>> begin Article

This article has been reviewed according to Science X's editorial process and policies. Editors have highlighted the following attributes while ensuring the content's credibility:


peer-reviewed publication


New all-optical approach could miniaturize night vision technology

New all-optical approach to revolutionize night vision technology
Infrared (IR) to visible (VIS) up-conversion for vision applications. a) Schematic of the nonlinear up-converter for infrared imaging, where infrared light illuminating an object and passing through a lens (L1) is coherently up-converted to visible light and captured by another lens (L2) to be finally observed on a conventional silicon-based camera. b) The ideal up-converter shall convert all rays, incident at different angles, with the same efficiency, i.e., H(k) = constant. Credit: Advanced Materials (2024). DOI: 10.1002/adma.202402777

Researchers from TMOS, the ARC Center of Excellence for Transformative Meta-Optical Systems, have made significant progress in their journey to deliver a new approach to night vision technology, creating an infrared filter that is thinner than a piece of cling wrap, and that could one day be placed on everyday eyewear, allowing the user to view the infrared and visible light spectrum at the same time.

Night vision devices have primarily been used by the military, hunting enthusiasts willing to lug around multipurpose binoculars, or photographers happy to carry around heavy lenses. This is due to the weight and bulk of the technology. The average person is not going for a night-time run with an additional kilo strapped to their forehead.

Miniaturizing could therefore lead to widespread adoption. Creating night vision filters that weigh less than a gram and can sit as a film across a pair of traditional spectacles opens up new, everyday applications.

Consumer night vision glasses that allow the user to see the visible and at the same time could result in safer driving in the dark, safer nighttime walks, and less hassle working in low-light conditions that currently require bulky and often uncomfortable headlamps.

>> end Article
>> begin Supplied material

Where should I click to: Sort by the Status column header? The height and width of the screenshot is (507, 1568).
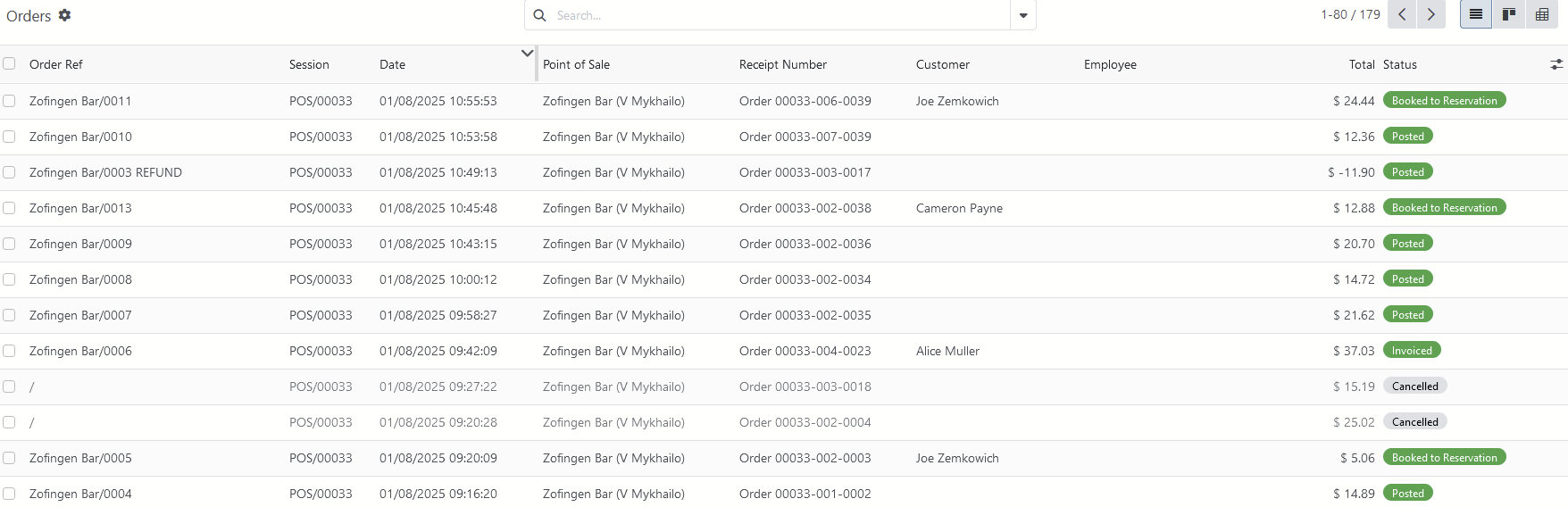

>> end Supplied material

**Your tasks:**
1 - Retype from the night vision article the passage that begins at the words "Night vision devices" and ends after the words "often uncomfortable headlamps.".
2 - Which groups does the night vision article say have primarily used night vision devices?

**Solved tasks:**
1 -
Night vision devices have primarily been used by the military, hunting enthusiasts willing to lug around multipurpose binoculars, or photographers happy to carry around heavy lenses. This is due to the weight and bulk of the technology. The average person is not going for a night-time run with an additional kilo strapped to their forehead.

Miniaturizing could therefore lead to widespread adoption. Creating night vision filters that weigh less than a gram and can sit as a film across a pair of traditional spectacles opens up new, everyday applications.

Consumer night vision glasses that allow the user to see the visible and at the same time could result in safer driving in the dark, safer nighttime walks, and less hassle working in low-light conditions that currently require bulky and often uncomfortable headlamps.

2 -
- The military
- Hunting enthusiasts willing to lug around multipurpose binoculars
- Photographers happy to carry around heavy lenses